Ukraine's 'Iron lady' Tymoshenko: Bruised but Unbowed

W460

Glamorous revolutionary or calculating and corrupt? From the podium to prison and back again, Ukraine's ex-premier Yulia Tymoshenko is a polarizing political figure whose steely ambition has not been swayed by the scandals that have dogged her career.

Fresh from three years in prison, the highly-divisive Tymoshenko hopes to rise again following the ouster of the man who jailed her, Viktor Yanukovych, and finally secure the presidential office for herself.

The 53-year-old declared Thursday she would take part in May 25 elections, even as she was mired in a fresh scandal over leaked telephone conversations she claims were manipulated by Moscow.

Tymoshenko made a triumphant return from jail in February on the same day that her arch-foe Yanukovych was toppled after three months of bloody street protests that left around 100 people dead.

Wan, weary and in a wheelchair due to a back injury, the heroine of the 2004 Orange Revolution was nonetheless unbowed by the experience, showing she had not lost her charisma and penchant for fiery rhetoric.

"The dictatorship has fallen," she said in a statement upon her release, later giving a tearful address to protesters on Independence Square in Kiev.

However she received a guarded reception from the crowd, many of whom have grown wary of the allegations swirling around the once-beloved opposition figure over her ties to the corrupt elite.

With a steely temperament that has been compared to former British prime minister Margaret Thatcher, Tymoshenko is known at home as the "iron lady" or simply by the Ukrainian word for "she" -- "vona".

Her many supporters see her as an unflinching defender of Ukrainian sovereignty and its European future in a country whose angst over whether it should move closer to Moscow or the West sparked the current political crisis.

But with pro-Russian Yanukovych gone and the emergence of a host of new opposition figures who led the Kiev protests, Tymoshenko's shot at the presidency may have been diluted.

An opinion poll published Wednesday by a mix of think-tanks and research groups showed Tymoshenko would likely only score eight percent if the election were held now, placing her third behind chocolate baron Petro Poroshenko and former boxing champion Vitaly Klitschko.

Tymoshenko also has to battle a past chequered with controversy and accusations of personal enrichment and dodgy deals.

"Considering how many Ukrainians profoundly mistrust and/or detest her, and considering that Poroshenko's rating is three times hers, I find it difficult to imagine how she can become the frontrunner in the next two months," professor of political science at New York's Rutgers University, Oleksandr Motyl told Agence France Presse.

Fresh controversy quickly found her after her release, when Russian television broadcast a tape where Tymoshenko is heard urging the "wiping out" of Russians over Moscow's unrecognized absorption of the Crimea peninsula.

She acknowledges that the voice on the tape was hers, but maintains that the recordings were manipulated.

Born in the industrial city of Dnipropetrovsk in central Ukraine, Tymoshenko -- then a striking brunette -- made a fortune in the energy industry, landing her the nickname "gas princess".

She later forayed into politics, becoming a deputy prime minister under the presidency of Leonid Kuchma in 1999 before being fired in 2001 after they fell out.
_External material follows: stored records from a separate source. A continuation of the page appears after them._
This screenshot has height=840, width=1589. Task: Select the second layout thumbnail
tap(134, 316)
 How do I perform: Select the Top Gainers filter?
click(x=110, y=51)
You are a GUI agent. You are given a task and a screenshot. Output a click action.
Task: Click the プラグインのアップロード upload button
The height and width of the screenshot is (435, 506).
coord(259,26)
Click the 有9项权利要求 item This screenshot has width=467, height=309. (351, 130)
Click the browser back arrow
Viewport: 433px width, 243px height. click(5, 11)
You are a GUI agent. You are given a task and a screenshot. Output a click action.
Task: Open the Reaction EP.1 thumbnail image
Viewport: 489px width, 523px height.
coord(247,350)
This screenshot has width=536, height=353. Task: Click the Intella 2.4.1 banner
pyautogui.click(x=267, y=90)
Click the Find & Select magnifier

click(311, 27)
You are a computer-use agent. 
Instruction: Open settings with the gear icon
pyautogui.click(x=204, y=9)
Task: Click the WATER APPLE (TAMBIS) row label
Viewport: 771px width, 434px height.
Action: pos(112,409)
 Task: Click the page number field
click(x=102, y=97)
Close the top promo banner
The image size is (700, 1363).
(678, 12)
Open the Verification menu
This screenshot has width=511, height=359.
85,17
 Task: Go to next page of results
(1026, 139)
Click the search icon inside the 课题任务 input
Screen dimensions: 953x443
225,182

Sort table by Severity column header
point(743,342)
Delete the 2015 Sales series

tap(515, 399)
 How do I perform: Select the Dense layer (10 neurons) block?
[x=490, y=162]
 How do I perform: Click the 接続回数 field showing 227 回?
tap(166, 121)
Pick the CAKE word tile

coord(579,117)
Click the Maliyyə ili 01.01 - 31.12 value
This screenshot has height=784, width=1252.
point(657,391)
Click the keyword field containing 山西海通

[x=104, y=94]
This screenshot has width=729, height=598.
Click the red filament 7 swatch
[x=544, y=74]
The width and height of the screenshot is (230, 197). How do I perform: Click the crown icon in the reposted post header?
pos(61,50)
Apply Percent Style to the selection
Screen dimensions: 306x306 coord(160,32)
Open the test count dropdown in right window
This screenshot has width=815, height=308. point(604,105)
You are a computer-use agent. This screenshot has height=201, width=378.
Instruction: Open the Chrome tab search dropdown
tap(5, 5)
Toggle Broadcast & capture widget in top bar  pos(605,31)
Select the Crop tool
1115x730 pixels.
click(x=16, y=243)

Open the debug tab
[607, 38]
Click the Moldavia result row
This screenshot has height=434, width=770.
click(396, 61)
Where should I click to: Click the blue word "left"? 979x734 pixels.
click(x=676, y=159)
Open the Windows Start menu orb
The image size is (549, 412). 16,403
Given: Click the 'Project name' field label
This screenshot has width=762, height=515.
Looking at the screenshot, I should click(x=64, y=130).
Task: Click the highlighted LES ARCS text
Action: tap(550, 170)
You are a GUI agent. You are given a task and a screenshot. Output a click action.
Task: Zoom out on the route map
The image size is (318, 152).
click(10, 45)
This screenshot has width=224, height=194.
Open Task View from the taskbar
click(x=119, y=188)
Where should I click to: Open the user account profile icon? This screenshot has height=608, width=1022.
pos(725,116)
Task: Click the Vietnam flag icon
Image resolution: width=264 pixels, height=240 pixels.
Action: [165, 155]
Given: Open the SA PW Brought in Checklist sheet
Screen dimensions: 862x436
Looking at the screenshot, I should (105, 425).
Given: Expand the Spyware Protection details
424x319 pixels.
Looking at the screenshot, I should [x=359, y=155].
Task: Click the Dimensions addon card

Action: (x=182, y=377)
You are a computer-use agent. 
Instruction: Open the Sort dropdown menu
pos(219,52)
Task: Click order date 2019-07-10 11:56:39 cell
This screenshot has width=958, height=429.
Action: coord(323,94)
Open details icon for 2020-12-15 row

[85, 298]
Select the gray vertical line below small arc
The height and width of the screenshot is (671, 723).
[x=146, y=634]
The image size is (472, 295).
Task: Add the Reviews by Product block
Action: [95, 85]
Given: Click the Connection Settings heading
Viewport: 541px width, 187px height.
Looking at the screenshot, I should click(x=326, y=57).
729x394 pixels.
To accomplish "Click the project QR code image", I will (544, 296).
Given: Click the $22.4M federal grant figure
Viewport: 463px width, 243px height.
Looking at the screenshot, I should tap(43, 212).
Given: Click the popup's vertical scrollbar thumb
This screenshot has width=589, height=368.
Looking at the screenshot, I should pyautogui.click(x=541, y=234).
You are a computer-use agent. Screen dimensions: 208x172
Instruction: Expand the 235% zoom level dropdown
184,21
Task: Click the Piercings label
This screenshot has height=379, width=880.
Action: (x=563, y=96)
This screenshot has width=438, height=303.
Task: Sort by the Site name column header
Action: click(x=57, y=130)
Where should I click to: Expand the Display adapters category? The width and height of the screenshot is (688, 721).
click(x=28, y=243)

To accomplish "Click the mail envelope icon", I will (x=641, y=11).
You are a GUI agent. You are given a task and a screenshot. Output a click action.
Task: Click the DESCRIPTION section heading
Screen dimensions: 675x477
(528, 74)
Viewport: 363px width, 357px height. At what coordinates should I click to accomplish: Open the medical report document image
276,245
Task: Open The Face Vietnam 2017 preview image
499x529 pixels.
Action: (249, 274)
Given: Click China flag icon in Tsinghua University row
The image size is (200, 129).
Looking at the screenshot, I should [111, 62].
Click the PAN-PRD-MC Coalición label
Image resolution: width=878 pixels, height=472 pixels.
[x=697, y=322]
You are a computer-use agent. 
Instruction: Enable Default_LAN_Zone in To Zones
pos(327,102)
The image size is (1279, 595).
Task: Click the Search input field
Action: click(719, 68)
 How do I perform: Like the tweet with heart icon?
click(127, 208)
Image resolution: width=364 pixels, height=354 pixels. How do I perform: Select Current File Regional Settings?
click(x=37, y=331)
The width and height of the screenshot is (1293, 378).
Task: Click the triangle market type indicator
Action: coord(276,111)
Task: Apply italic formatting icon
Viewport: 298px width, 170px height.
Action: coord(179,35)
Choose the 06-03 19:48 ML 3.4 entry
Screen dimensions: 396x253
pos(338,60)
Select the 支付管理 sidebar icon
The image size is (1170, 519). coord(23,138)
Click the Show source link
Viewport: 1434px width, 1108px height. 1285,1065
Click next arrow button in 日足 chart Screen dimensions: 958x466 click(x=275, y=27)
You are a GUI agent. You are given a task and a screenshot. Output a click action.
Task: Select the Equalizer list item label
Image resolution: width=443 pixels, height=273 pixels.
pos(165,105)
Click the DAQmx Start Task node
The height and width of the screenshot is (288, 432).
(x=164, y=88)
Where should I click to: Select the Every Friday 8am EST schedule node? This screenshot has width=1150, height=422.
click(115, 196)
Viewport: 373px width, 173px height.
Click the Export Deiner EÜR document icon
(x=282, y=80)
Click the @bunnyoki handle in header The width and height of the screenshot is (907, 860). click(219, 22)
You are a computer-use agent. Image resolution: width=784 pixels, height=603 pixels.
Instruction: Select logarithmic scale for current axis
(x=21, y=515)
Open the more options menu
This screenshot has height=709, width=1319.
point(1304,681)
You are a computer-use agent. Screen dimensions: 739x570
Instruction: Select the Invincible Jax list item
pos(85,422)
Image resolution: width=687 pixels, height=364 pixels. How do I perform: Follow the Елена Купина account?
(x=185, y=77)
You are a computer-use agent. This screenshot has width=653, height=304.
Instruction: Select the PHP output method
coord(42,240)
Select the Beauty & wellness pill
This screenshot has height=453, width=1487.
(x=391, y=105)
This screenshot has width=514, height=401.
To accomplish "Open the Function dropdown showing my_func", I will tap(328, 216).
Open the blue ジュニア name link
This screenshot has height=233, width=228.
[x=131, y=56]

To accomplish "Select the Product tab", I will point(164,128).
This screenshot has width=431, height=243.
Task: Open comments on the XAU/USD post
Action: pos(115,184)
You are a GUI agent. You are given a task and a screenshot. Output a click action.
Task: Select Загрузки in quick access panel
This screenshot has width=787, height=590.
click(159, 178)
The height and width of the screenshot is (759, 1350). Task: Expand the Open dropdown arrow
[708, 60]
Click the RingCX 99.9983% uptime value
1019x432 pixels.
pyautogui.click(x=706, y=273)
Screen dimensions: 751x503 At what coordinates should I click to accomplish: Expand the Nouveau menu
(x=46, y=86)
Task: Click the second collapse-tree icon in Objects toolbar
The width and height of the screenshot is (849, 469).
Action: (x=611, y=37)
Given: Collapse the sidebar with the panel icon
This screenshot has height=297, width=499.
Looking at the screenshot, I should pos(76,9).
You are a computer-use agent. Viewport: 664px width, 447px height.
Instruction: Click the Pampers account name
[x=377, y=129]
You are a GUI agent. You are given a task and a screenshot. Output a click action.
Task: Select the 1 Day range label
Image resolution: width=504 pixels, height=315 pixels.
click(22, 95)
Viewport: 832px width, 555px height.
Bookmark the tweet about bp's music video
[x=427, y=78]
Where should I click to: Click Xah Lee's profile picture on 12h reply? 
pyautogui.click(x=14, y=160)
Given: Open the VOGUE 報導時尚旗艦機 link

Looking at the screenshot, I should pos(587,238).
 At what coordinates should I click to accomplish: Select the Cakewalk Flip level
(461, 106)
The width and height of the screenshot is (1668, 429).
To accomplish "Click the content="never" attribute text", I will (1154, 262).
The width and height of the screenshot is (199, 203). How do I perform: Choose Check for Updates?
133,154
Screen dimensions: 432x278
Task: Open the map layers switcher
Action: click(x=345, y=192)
She was briefly imprisoned then on gas smuggling charges that were later quashed.

Tymoshenko became a star of the 2004 Orange Revolution uprising that forced the annulment of elections initially awarded to Yanukovych, crafting a very different and now-iconic look.

In a softened image which belies her tough interior, she began wearing her hair in an elaborately braided golden crown reminiscent of a feminine, folksy princess of yore.

She became prime minister in 2005 but political squabbling saw her popularity wane and she lost a bitterly-contested 2010 presidential election to Yanukovych.

In what she maintains was an attempt to eliminate her from politics, Tymoshenko was in October 2011 sentenced to seven years in jail over a 2009 gas deal signed with Russia during her premiership.

Her jailing prompted anger in the West and a crisis in Ukraine's relations with the European Union.

She was thrust back into the spotlight when protests erupted against Yanukovych's decision in November to back out of an Association Agreement with the European Union under pressure from Russia.

Even from her detention in a prison hospital she rallied protesters to stay strong and oust her nemesis.

"None of the other politicians that intend to run for president understand the depth of the lawlessness gripping Ukraine," Tymoshenko said Thursday as she announced her candidacy.

She is married to businessman Olexandr Tymoshenko, who has now taken asylum in the Czech Republic. Her British-educated daughter Yevgenia has become one of the greatest defenders of her mother, with whom she bears a striking resemblance.